Maltempo, 10 tartarughe ricoverate a Riccione

RICCIONE. Con il maltempo è emergenza al centro di recupero, cura e riabilitazione delle tartarughe marine. Sono 10 quelle recuperate in 24 ore, in stato di ipotermia, complice il freddo pungente dello scorso weekend. «Nel 2019, come nei due anni precedenti, si è puntualmente ripresentato il triste fenomeno degli spiaggiamenti a causa del forte freddo, e il numero è destinato ad aumentare nelle prossime ore», spiegano da Fondazione Cetacea. «Gli esemplari, recuperati a Cervia, Pesaro, Fano, Senigallia, Falconara e Porto Recanati, sono arrivati al centro di viale Torino fortemente debilitati, diversi presentano anche ferite vecchie o recenti, alcune probabilmente da costrizione dovute all’incontro accidentale con reti, lenze o altri rifiuti presenti in mare.

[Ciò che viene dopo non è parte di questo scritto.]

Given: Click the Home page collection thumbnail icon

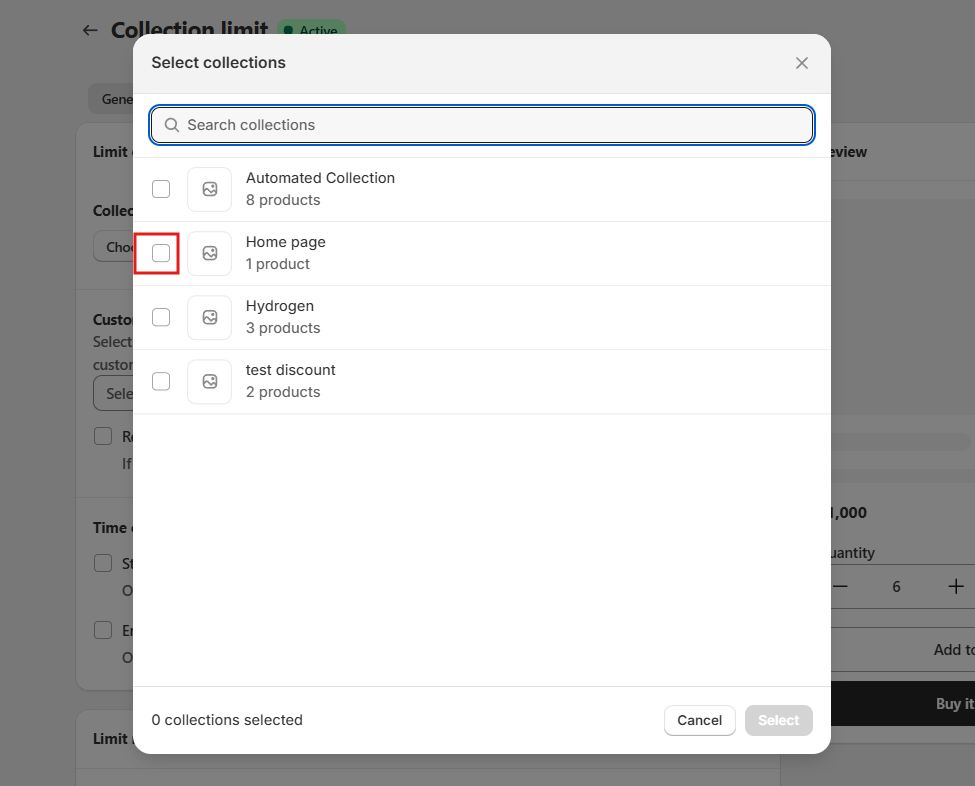Looking at the screenshot, I should coord(209,253).
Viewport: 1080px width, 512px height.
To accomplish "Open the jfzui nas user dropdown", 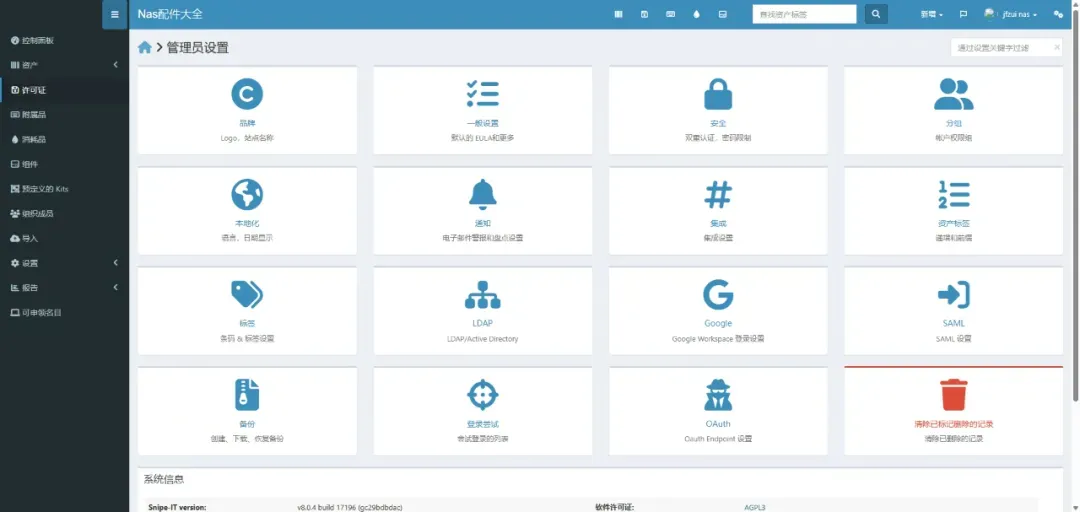I will (1010, 14).
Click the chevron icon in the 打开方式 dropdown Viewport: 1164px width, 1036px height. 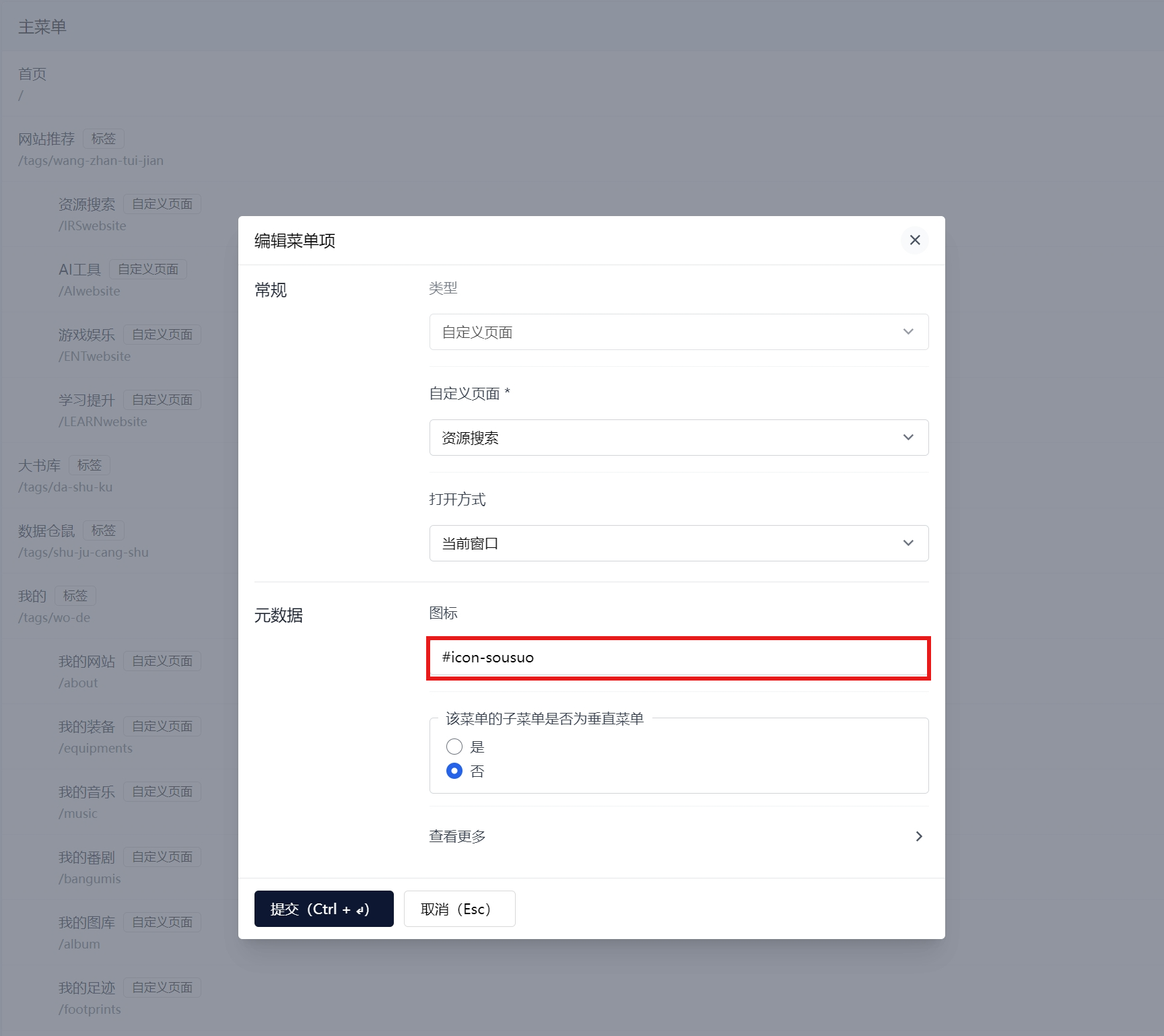[908, 543]
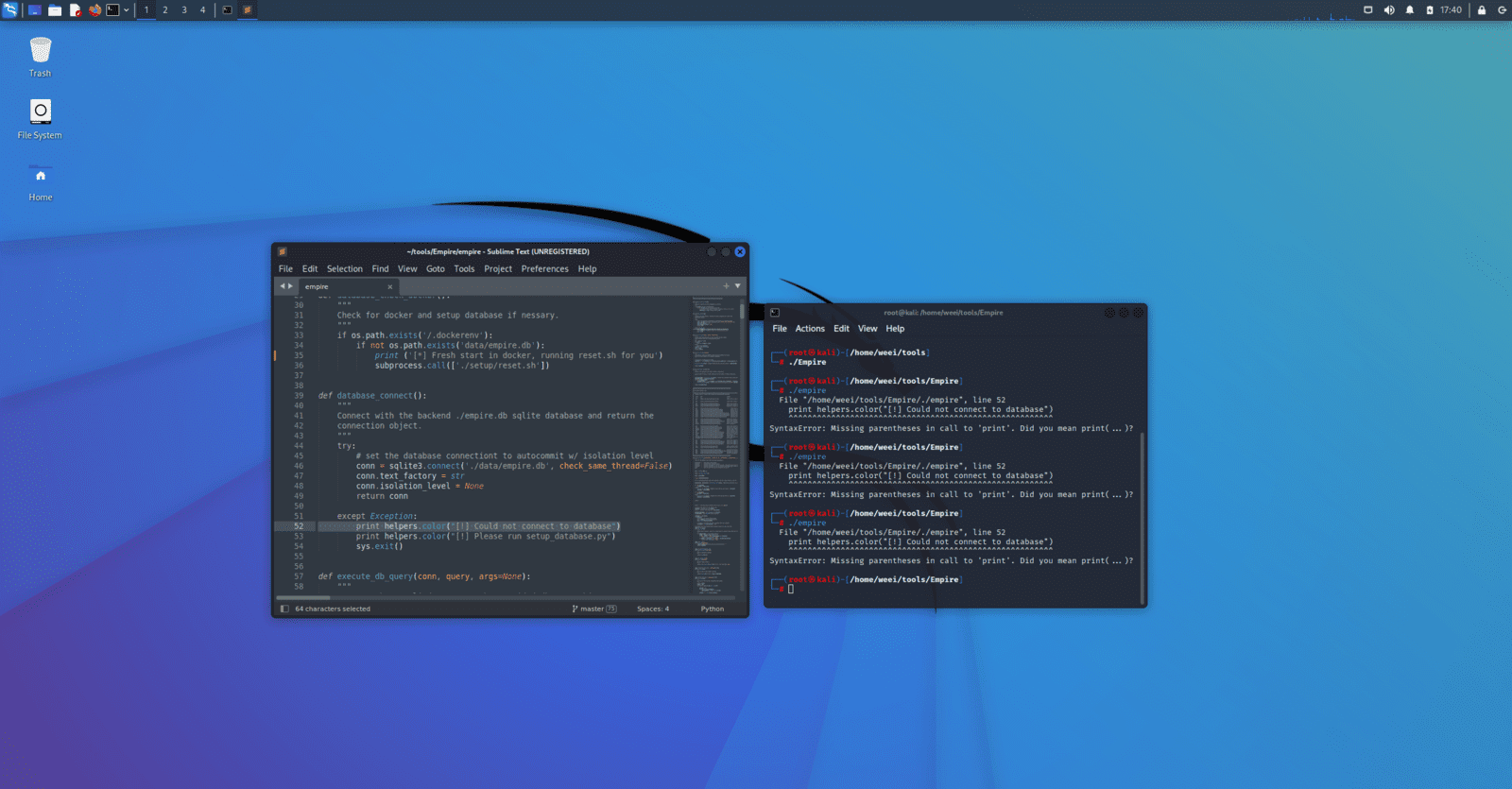Close the empire tab

click(389, 286)
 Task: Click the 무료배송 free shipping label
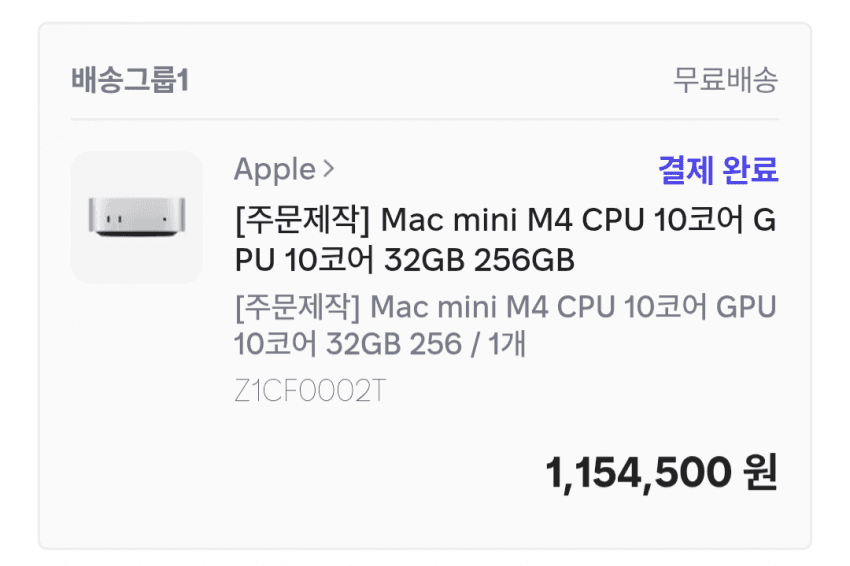[x=725, y=80]
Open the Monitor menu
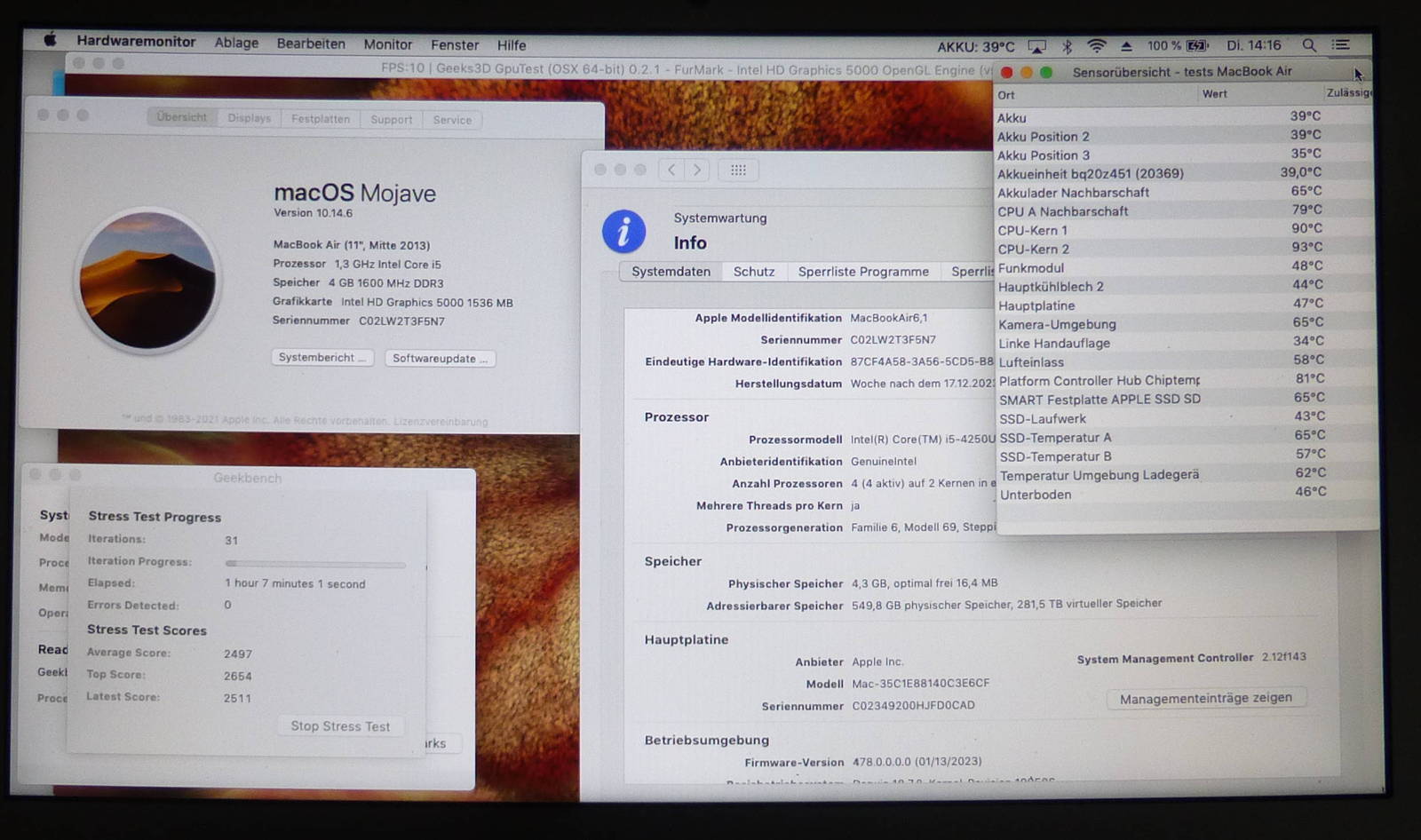 [x=387, y=44]
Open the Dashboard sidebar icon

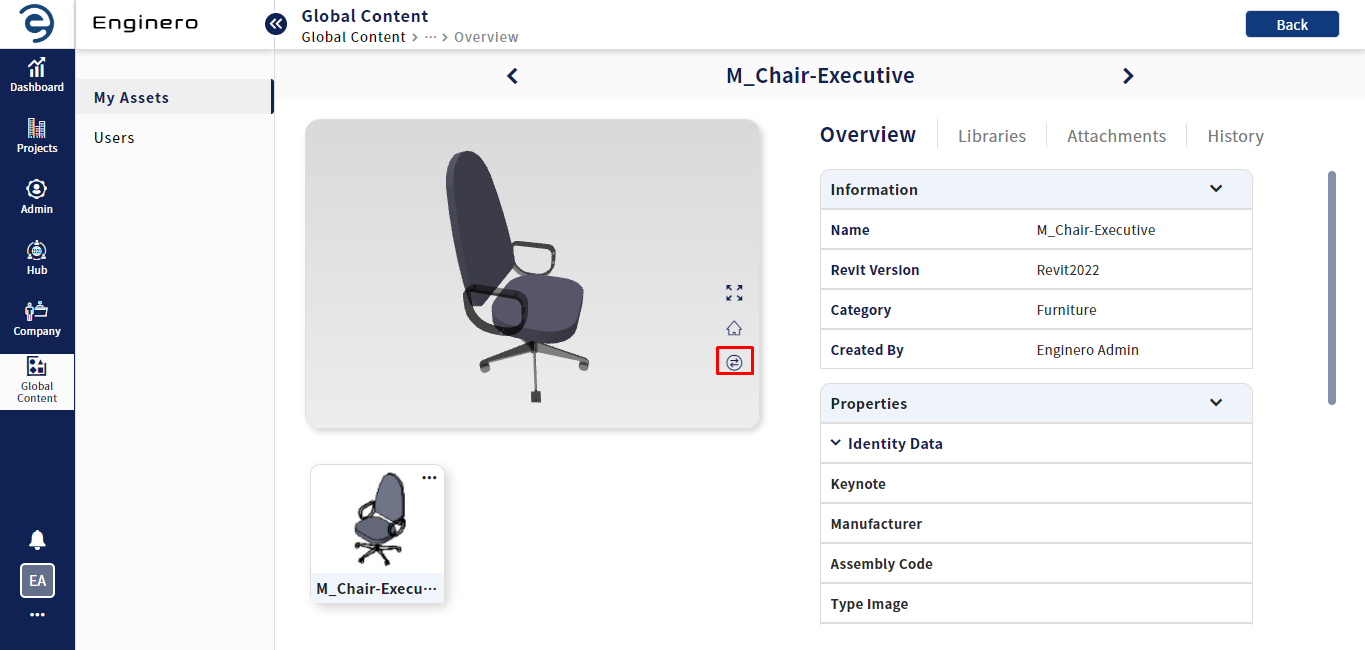tap(37, 75)
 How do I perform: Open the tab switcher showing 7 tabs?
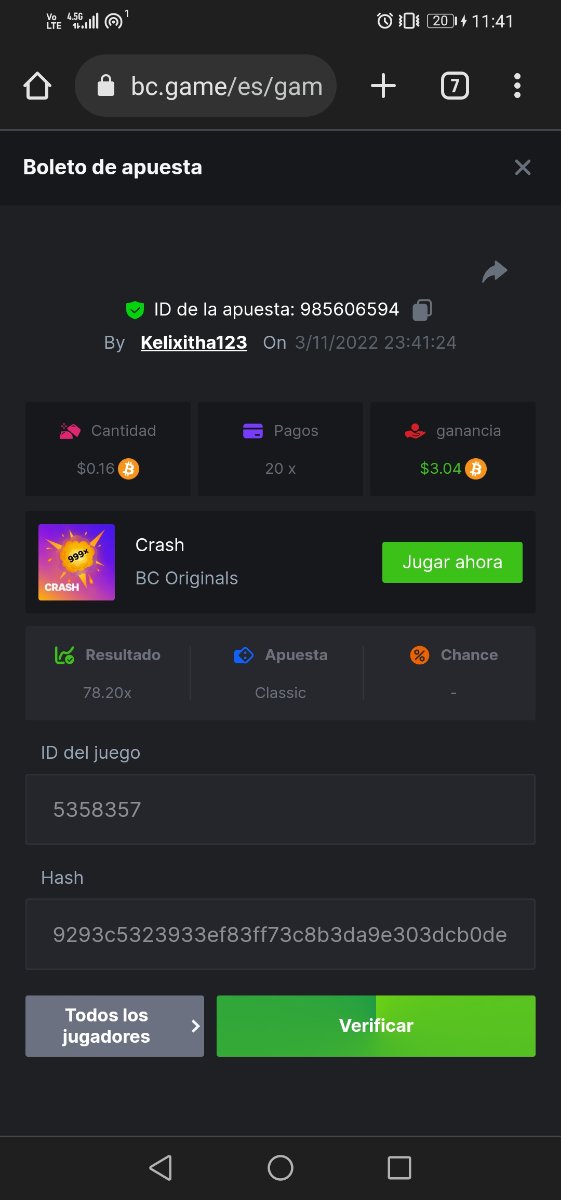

Nei prossimi giorni le analisi e le visite accurate a cui verranno sottoposte ci diranno di più sulle loro condizioni di salute». Le tartarughe colpite da ipotermia si immobilizzano, rallentano al massimo le proprie funzioni vitali, e finiscono a causa di correnti e mareggiate per spiaggiarsi sulle coste, rischiando la morte per assideramento a causa delle temperature esterne ancora più rigide di quelle dell’acqua. «Per le tartarughe ogni minuto in più al freddo potrebbe rivelarsi fatale per cui chiediamo a tutti la massima collaborazione: chiunque dovesse imbattersi in una tartaruga spiaggiata avvisi immediatamente la Capitaneria di porto di competenza e noi allo 0541 691557, e in attesa dei soccorsi metta la tartaruga al caldo, le copra con un asciugamano asciutto (avendo l’accortezza di tenere la testa scoperta)».